Work task - Below, some lines carry pictures; leave those pictures out and retype exactly the lines from the one with "Where should I click to: Open" through the one with "This screenshot has height=727, width=1025.".

Data to examine -
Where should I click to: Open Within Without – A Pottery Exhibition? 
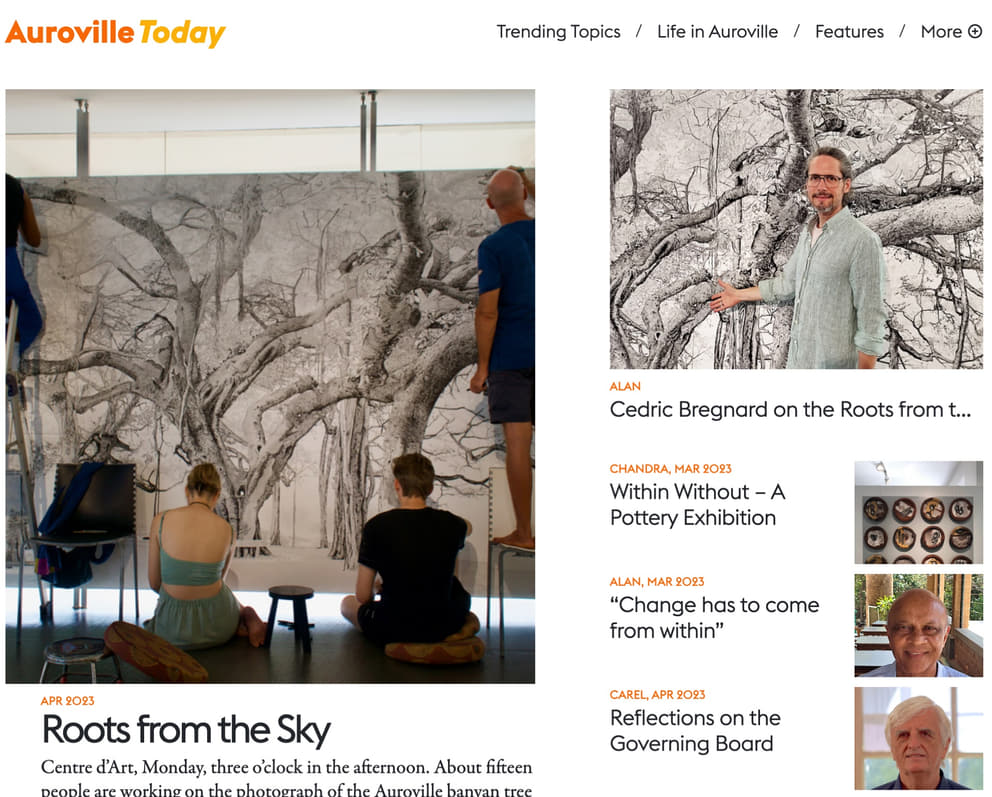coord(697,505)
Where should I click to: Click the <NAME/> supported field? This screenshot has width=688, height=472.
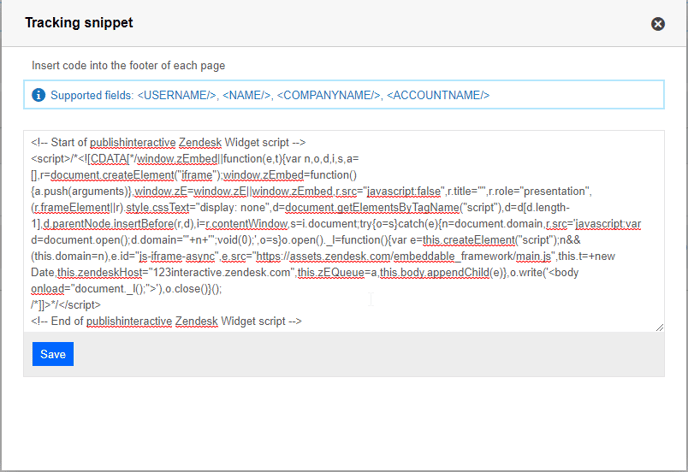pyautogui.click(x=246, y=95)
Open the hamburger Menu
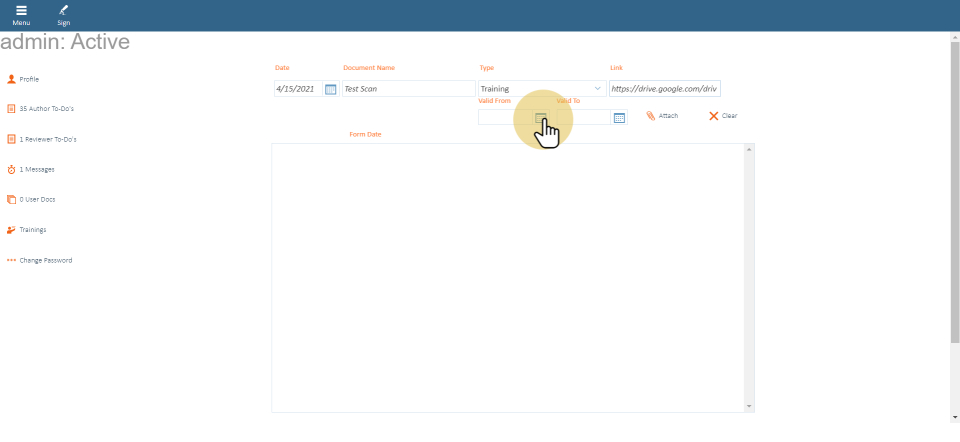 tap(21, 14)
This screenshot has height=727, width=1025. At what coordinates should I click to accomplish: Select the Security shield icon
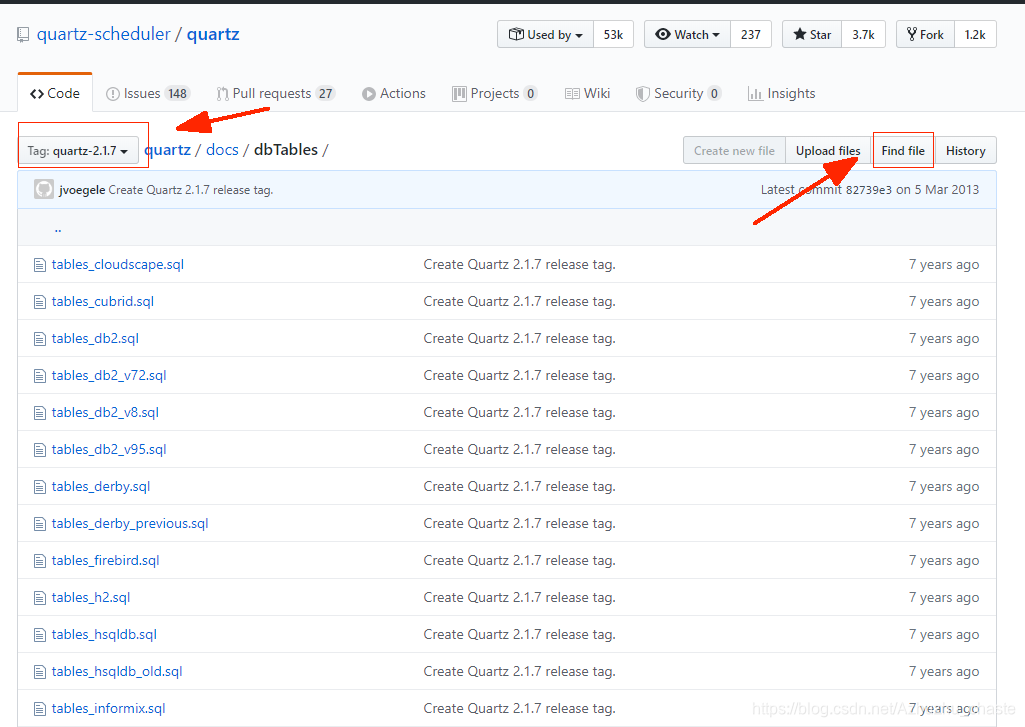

--

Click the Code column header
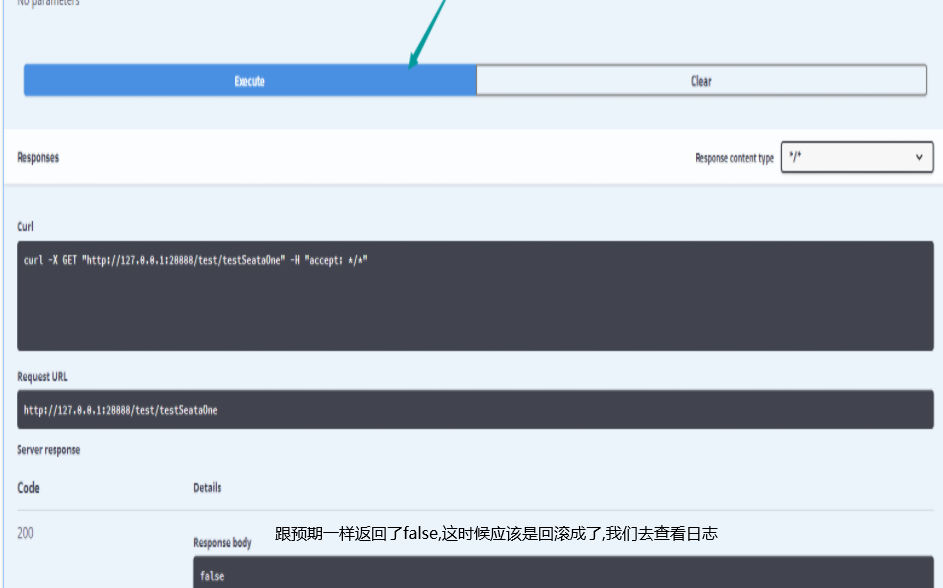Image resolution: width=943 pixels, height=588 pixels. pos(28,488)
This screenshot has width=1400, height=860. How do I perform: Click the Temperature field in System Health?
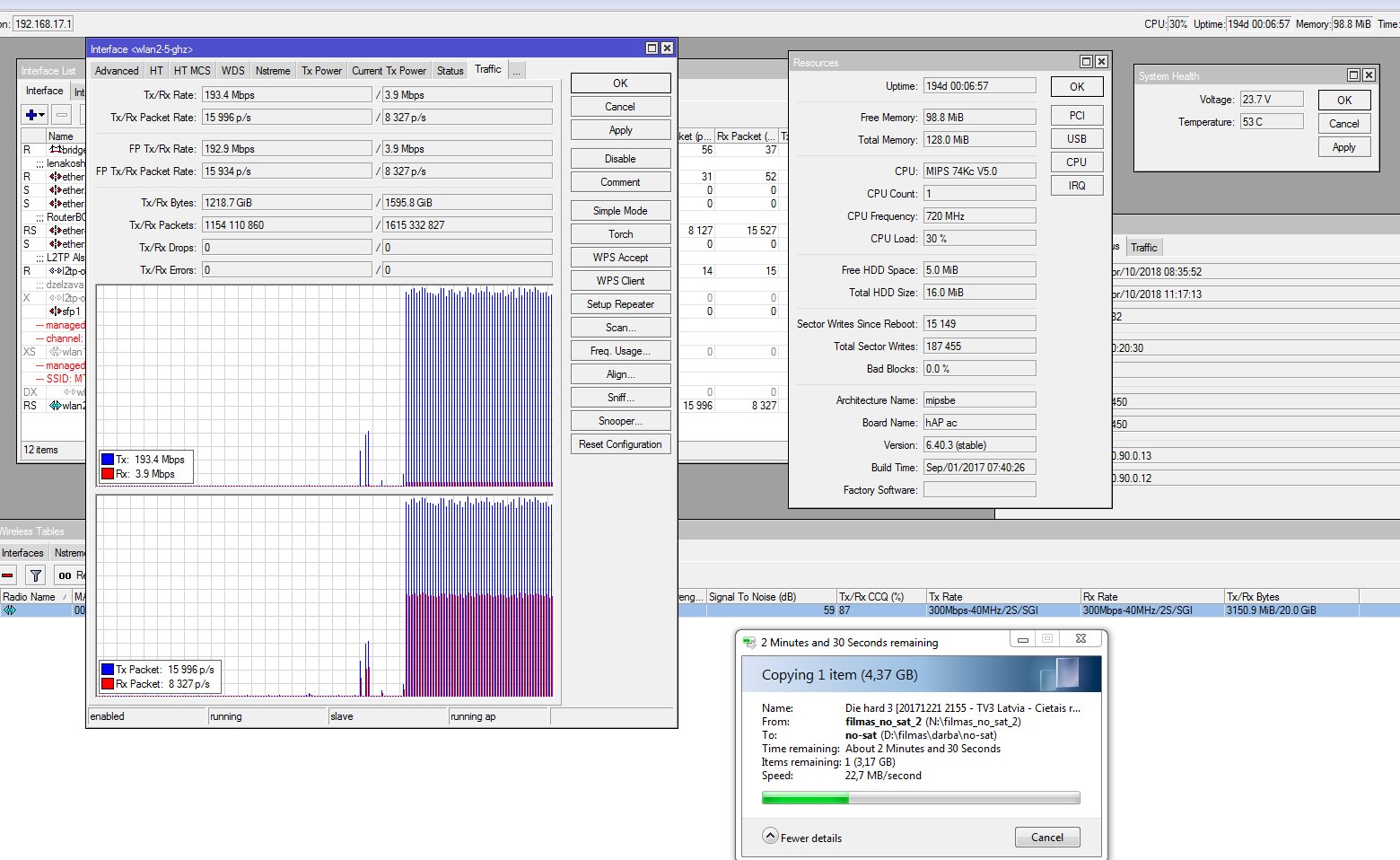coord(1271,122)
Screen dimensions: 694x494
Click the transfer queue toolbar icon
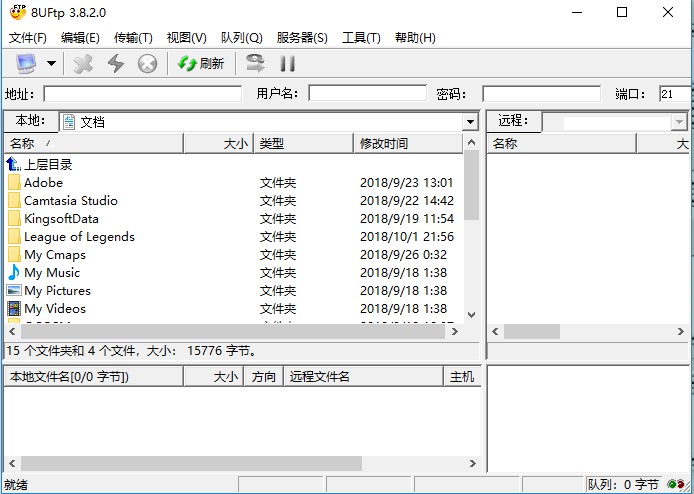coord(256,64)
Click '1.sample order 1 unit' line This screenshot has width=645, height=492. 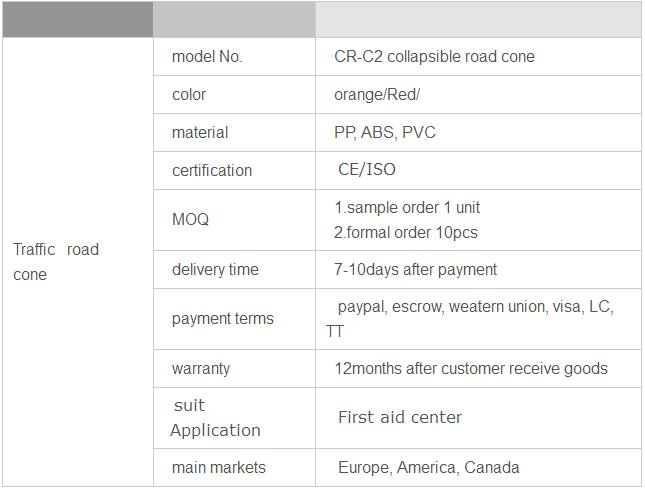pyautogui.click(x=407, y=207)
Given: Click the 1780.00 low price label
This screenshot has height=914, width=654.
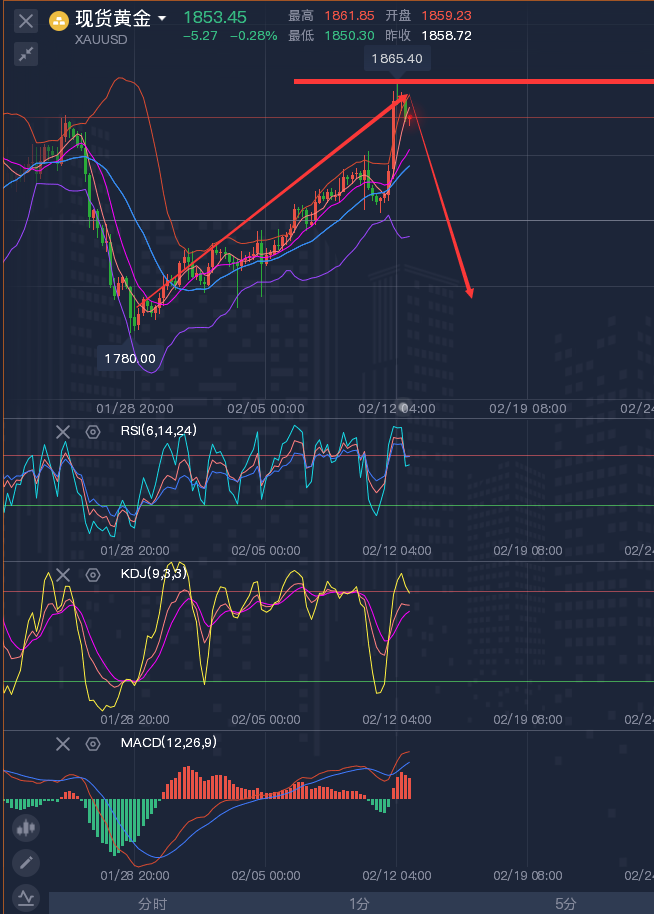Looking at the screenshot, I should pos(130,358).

Solution to the problem -
Where should I click to: Open Within Without – A Pottery Exhibition? 
coord(697,505)
Where should I click to: Click the <NAME/> supported field? This screenshot has width=688, height=472.
pyautogui.click(x=246, y=95)
Open the hamburger Menu
 tap(21, 14)
This screenshot has height=727, width=1025. At what coordinates should I click to accomplish: Select the Security shield icon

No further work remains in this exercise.